Czyli rozumiem że nie ma teraz u Ciebie różnicy i nie ważne jak ustawiasz Cx jest wporządku? Ja mam niestety pompę zębata i lodowacz czolowy. I u mnie od samego początku ta hydraulika tak napierdala że głowa boli, jak jest gorąco to najpierw słychać pracująca hydraulike potem ciągnik. I tak jak pisałem wcześniej zmienili te przewody na gumowe i niby to ma pomóc. A kontrolka inteligentnego zarządzania mocą włącza ci się przy każdym dodaniu gazu powyżej 1600 obr.? 

Opublikowano

Wiesz co będę nim robić w piątek Nad sobotę to ci to dokładnie opowiem, bo powiem Ci ze chyba coś więcej jak 1600.

Opublikowano
30 minut temu, michal_xs napisał:

Wiesz co będę nim robić w piątek Nad sobotę to ci to dokładnie opowiem, bo powiem Ci ze chyba coś więcej jak 1600.

Szkoda że nie będziesz wiedział wcześniej bo ja pewnie w piątek pojadę na oględziny ich roboty i miałbym w razie czego porównanie. 

Opublikowano

Czyli co w 5M tez te pompy od hydrauliki głośno pracują?

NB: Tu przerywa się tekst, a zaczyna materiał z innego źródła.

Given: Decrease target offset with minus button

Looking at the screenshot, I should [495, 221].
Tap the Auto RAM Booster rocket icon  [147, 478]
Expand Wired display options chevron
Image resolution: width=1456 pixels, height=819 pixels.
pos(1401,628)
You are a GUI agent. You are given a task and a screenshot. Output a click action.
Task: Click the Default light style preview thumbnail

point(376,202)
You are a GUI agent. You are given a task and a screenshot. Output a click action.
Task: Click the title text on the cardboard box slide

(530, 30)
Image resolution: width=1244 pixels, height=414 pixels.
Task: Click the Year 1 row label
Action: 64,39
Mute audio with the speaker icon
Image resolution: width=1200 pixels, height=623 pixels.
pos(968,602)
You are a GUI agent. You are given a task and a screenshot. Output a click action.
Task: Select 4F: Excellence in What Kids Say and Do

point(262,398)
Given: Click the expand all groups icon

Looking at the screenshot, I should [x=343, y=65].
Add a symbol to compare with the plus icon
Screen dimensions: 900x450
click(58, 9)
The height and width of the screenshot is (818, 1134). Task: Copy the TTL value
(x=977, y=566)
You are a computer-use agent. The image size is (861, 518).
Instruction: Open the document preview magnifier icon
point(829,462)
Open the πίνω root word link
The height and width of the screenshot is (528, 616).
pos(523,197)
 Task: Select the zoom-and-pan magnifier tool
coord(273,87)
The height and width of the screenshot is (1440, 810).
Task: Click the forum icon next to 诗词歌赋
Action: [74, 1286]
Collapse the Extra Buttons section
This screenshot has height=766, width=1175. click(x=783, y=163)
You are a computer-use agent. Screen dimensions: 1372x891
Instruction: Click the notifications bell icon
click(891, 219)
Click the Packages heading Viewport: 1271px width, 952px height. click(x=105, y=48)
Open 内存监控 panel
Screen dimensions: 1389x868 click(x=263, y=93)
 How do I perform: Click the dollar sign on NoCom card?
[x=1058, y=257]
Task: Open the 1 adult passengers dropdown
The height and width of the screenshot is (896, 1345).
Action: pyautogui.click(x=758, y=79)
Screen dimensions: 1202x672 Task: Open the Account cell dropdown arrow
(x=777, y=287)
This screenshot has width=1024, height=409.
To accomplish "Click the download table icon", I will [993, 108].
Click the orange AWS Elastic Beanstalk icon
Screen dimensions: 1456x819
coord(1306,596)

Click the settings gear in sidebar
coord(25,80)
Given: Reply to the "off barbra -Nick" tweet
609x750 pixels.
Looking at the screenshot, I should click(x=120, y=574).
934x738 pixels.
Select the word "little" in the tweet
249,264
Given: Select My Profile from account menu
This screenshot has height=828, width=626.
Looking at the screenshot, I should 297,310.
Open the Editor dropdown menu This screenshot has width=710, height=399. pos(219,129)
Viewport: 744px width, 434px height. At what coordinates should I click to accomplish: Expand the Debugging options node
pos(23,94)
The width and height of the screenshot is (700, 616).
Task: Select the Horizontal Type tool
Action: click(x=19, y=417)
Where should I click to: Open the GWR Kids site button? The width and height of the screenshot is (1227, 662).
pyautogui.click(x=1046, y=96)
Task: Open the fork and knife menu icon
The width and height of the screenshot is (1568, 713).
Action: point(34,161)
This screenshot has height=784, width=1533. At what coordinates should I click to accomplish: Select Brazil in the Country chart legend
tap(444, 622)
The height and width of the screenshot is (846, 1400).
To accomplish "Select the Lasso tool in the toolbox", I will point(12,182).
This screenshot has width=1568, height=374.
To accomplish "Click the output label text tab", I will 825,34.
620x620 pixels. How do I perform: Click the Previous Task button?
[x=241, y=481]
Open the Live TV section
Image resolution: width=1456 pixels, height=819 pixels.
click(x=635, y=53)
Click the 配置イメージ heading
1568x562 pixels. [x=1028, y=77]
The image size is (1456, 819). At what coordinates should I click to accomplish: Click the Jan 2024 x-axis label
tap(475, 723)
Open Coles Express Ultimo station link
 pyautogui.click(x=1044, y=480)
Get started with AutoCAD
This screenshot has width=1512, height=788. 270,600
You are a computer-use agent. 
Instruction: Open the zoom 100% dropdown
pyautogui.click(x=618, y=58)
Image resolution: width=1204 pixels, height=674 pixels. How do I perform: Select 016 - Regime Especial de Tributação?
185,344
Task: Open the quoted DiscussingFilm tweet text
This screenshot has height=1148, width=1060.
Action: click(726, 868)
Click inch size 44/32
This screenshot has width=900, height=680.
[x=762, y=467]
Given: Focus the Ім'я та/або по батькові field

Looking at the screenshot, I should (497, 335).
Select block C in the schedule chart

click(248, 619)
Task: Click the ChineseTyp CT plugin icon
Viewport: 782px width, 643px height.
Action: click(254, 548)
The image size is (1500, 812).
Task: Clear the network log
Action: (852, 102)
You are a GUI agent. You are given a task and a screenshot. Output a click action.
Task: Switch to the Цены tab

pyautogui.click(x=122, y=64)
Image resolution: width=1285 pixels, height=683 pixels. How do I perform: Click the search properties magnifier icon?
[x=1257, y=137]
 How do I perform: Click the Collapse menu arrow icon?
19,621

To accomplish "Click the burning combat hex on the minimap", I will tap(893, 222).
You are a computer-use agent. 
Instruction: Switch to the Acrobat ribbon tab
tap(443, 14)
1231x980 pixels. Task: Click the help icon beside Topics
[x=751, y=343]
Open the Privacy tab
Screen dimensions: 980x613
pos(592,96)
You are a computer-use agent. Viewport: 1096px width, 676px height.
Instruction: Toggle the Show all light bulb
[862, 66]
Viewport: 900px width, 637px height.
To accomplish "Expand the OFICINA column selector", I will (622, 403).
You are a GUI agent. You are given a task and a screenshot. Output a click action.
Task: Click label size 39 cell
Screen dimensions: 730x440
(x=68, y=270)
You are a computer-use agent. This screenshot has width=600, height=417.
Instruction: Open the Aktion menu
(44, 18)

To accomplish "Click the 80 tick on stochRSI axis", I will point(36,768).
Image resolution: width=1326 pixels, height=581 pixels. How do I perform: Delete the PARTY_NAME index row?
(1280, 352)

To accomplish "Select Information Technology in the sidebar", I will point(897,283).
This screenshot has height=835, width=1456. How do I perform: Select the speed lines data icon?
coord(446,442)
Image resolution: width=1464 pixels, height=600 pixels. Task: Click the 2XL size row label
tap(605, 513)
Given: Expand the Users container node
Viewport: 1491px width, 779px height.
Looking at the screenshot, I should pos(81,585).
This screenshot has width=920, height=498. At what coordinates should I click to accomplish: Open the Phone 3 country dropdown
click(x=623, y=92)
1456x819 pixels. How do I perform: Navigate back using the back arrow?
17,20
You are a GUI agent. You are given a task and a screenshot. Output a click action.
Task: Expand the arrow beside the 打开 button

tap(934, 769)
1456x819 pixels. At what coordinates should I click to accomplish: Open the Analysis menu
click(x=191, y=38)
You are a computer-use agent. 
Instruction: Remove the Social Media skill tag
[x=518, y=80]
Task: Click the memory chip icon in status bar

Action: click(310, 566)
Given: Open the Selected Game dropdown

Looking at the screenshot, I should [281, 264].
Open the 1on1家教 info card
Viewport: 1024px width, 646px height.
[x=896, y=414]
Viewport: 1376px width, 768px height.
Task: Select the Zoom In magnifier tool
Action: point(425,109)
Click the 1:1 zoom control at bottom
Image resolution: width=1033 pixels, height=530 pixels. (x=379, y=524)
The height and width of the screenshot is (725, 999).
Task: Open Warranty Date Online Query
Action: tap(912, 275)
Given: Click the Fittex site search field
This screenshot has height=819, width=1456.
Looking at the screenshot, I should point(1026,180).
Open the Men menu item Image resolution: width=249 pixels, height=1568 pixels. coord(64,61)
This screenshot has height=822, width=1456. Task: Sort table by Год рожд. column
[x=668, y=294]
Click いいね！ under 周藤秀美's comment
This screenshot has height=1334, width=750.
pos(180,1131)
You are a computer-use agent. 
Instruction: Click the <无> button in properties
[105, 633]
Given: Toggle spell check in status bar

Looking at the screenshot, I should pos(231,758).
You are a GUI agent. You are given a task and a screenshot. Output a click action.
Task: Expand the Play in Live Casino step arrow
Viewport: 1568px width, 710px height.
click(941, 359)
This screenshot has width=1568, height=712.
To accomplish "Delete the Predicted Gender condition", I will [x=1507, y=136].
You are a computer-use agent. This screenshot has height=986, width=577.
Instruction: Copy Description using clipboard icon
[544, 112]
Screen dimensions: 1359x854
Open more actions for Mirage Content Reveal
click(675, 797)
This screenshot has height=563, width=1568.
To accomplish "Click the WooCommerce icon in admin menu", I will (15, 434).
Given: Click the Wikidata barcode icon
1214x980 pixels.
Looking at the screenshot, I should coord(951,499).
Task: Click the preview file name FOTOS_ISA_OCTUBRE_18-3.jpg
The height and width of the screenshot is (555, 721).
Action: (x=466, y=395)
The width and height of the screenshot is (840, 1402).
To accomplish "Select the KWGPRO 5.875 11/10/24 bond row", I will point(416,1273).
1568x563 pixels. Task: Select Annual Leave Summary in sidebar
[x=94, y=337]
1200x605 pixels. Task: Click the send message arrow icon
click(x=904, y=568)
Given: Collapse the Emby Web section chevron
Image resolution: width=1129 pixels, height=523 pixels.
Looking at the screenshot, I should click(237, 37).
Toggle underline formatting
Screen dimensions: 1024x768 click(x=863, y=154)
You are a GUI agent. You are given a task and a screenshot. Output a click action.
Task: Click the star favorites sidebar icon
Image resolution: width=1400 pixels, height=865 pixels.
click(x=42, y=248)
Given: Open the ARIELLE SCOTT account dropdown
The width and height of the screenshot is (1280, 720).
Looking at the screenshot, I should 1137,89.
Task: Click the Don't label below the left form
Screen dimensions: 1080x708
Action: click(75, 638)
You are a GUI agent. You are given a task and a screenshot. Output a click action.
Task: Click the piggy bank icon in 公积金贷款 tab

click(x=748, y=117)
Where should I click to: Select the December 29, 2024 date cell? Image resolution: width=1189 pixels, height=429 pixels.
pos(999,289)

Bo przymierzam się do 5090M + tur i właśnie już kilka takich opinii słyszałem  ze głośno pracują pompy ale chyba w 5M nie ma wyboru jest tylko jedna ta pompa tylko jest wybór podnośnik wzmocniony lub nie ale to się rożni chyba tylko grubością tłoków na podnośniku.

 

Opublikowano
Dnia 30.01.2019 o 18:41, danielo2007 napisał:

Ja mam niestety pompę zębata i lodowacz czolowy. I u mnie od samego początku ta hydraulika tak napierdala że głowa boli, jak jest gorąco to najpierw słychać pracująca hydraulike potem ciągnik. I tak jak pisałem wcześniej zmienili te przewody na gumowe i niby to ma pomóc.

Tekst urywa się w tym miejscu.